PROMPT →
Identify all lines in the data containing the string "agent". Copy them out.

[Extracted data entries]
Content starts

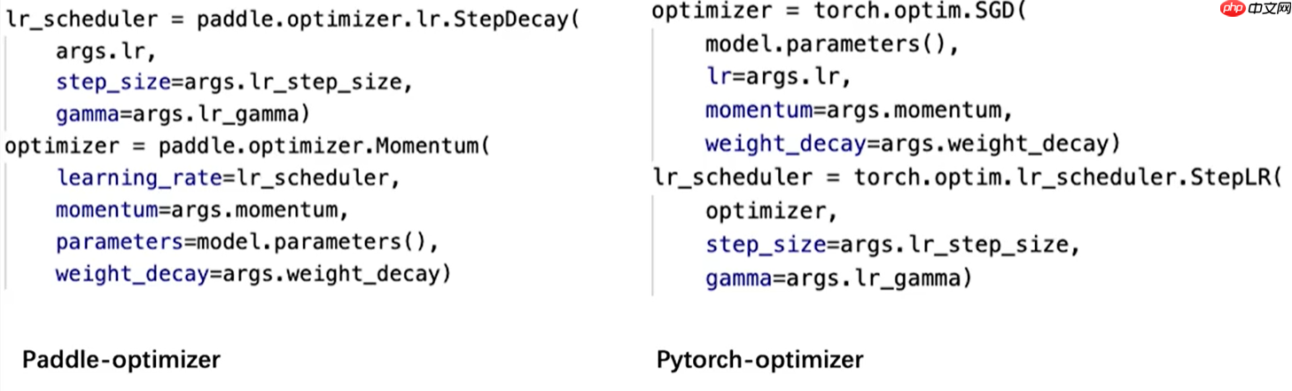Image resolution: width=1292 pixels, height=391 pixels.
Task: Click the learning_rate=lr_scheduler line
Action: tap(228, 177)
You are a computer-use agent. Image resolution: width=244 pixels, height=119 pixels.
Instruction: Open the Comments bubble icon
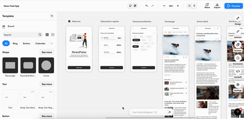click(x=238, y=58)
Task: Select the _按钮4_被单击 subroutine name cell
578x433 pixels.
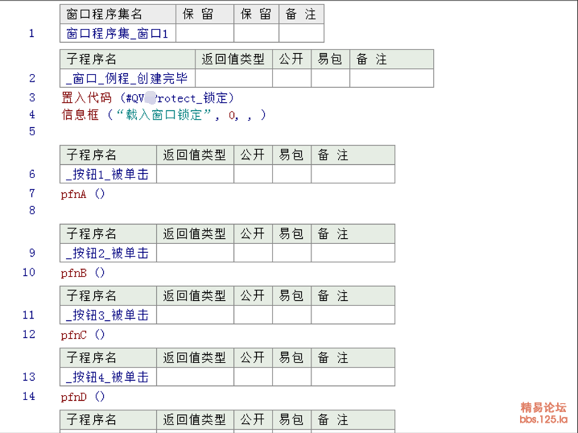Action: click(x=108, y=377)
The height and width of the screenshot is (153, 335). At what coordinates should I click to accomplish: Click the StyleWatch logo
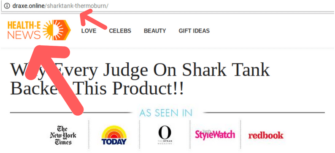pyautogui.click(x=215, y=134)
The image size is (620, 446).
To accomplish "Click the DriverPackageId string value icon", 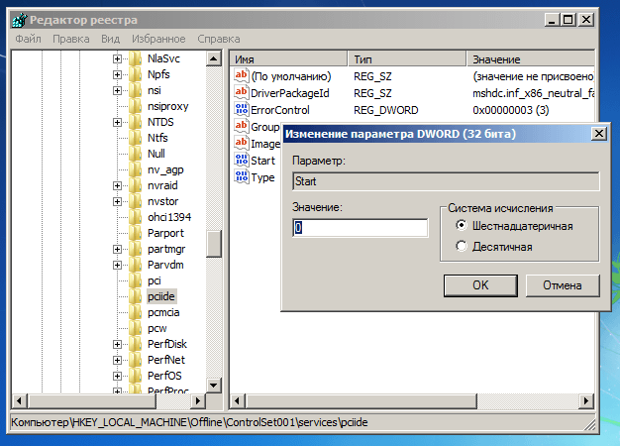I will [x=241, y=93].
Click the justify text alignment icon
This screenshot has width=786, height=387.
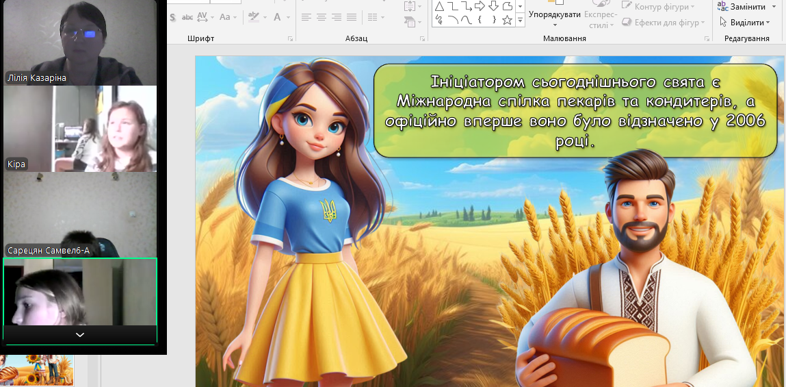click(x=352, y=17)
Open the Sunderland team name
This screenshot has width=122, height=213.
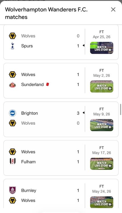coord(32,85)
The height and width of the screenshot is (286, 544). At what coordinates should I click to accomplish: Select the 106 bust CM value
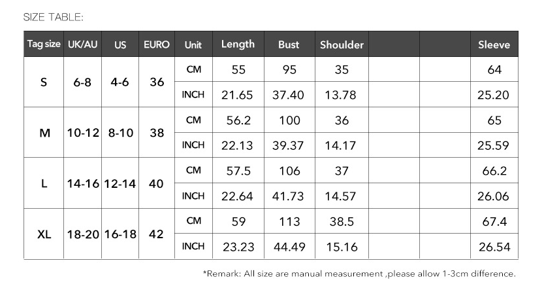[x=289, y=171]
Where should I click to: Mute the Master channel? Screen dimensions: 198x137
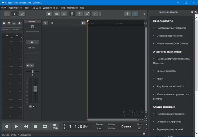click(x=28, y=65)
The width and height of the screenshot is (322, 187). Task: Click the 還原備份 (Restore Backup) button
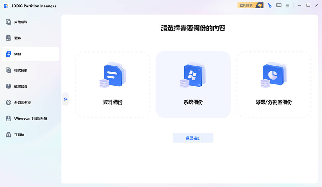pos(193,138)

Content ends
Content starts

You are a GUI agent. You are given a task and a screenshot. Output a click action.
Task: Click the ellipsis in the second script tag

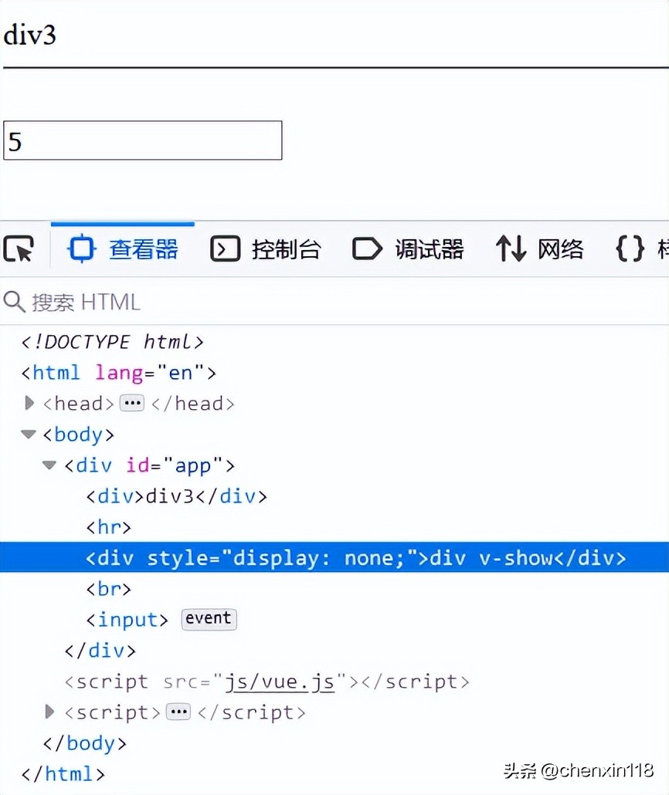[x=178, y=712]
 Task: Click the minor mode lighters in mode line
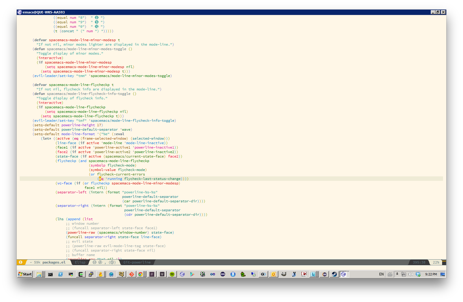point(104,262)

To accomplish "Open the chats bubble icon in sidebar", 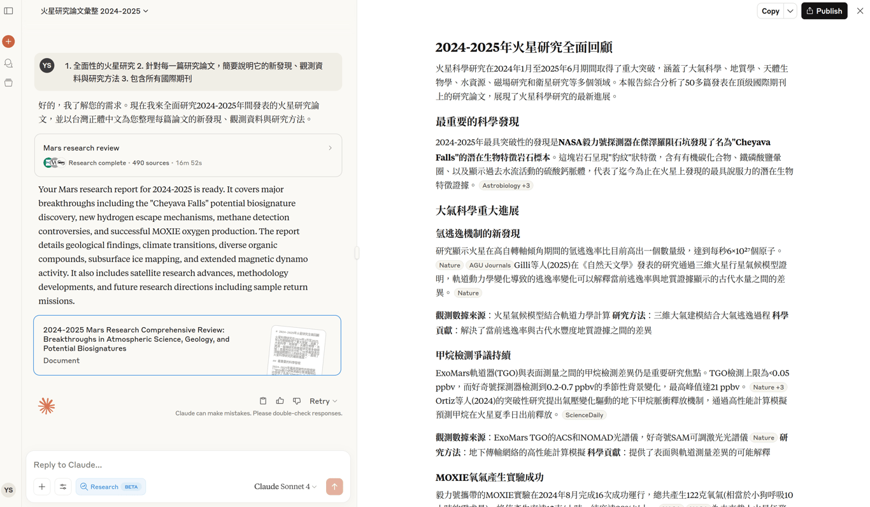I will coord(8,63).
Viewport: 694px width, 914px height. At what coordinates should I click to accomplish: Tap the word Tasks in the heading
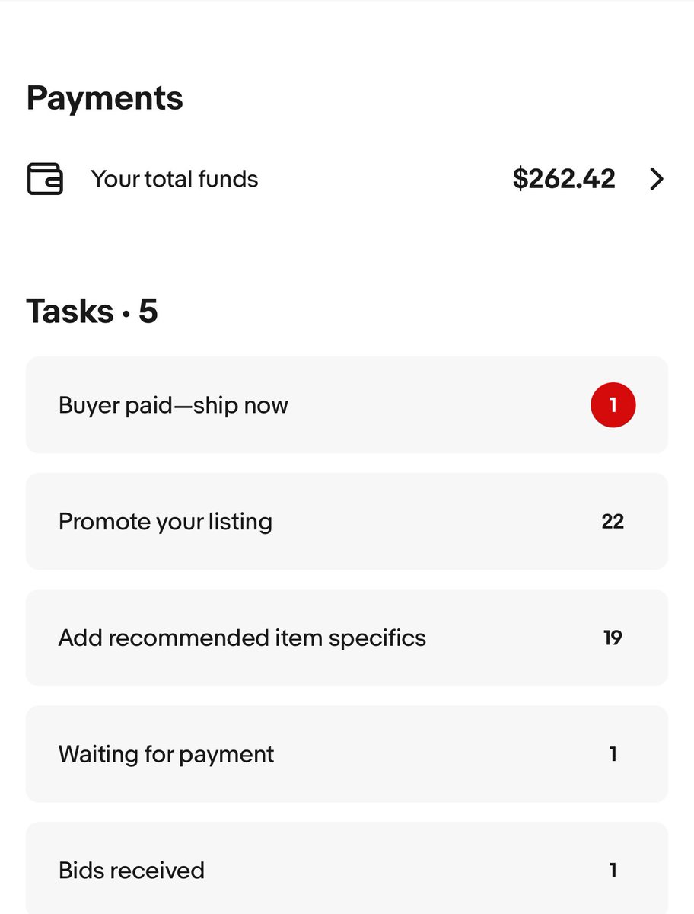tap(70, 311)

Content ends

OUTPUT FOR THIS EXERCISE →
You are a computer-use agent. Image resolution: width=244 pixels, height=119 pixels.
You are a GUI agent. You are given a task and a screenshot. Output a click action.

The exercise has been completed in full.